For I know the plans I have for you,” declares the LORD, “plans to prosper you and not to harm you, plans to give you hope and a future.
The plans he has...
for me.
The reason why I started off with that is because between this blog and my last, a lot of things have happened. Writing them is hard. Recalling them from memory and having to live them out in my mind is hard. Analyzing how I felt and giving up my worries and doubts to the Lord is probably going to be the hardest thing to do. But I'm going to do it, because I feel... like I have to.
The theme of the convention I went to was called Surrendered. The worship was awesome, my friends were awesome (more on that..) and the speaker was also amazing. The friday evening was great...really felt His spirit, really connected with Him and it was great. Needed it.
But I hadn't surrendered yet.
I was worshiping God...but there were still some dark corners of my life that I hadn't given to Him. And I knew that I had to...it was just a matter of time; until my soul can't coexist with my dark, sinful nature and it needs an escape.

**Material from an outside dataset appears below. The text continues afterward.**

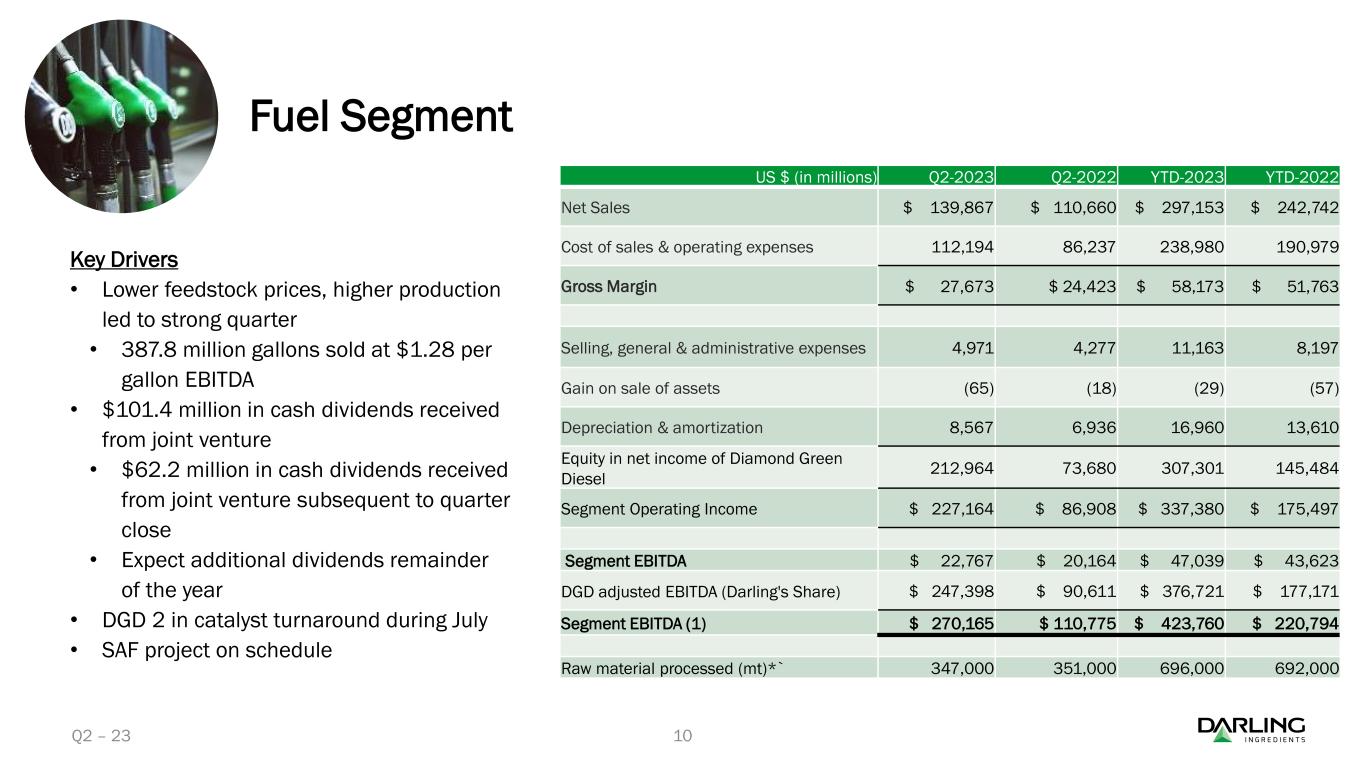Click the Key Drivers heading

On the Saturday morning, during the last part of worship, it all just hit me. How sinful I'd become, how I thought I could hide from His gaze; how I thought that I could get away with all of this and still look and be perfect on the outside. I realized that it doesn't matter how much I've done...Jesus paid it all. It doesn't matter that it's a problem that people assume Christians never have. I realized that I had to give to Him right there. I cried during most of that worship session...right until it was finished. At that moment I thought to myself, "I can't do this alone...I tried, it doesn't work. And I don't wanna go anymore if You're not right beside me." I opened my eyes for a split second and heard a voice of one of my churchmates whom I thought didn't really have a strong relationship with the Lord. He didn't do anything spectacular. Just sat beside me, rubbed my back, tried to calm me down. It might not of looked like much...but at the time, God said to me, "Look at the people I've sent to you. Look at the friends you've made and the trust you have. You can trust them with you...the real you." I opened my eyes again and saw one of my best friends sitting beside me. I wish I could describe to them the gratitude I felt...but I couldn't. I still can't. It's at times like these you thank God for putting you where you are.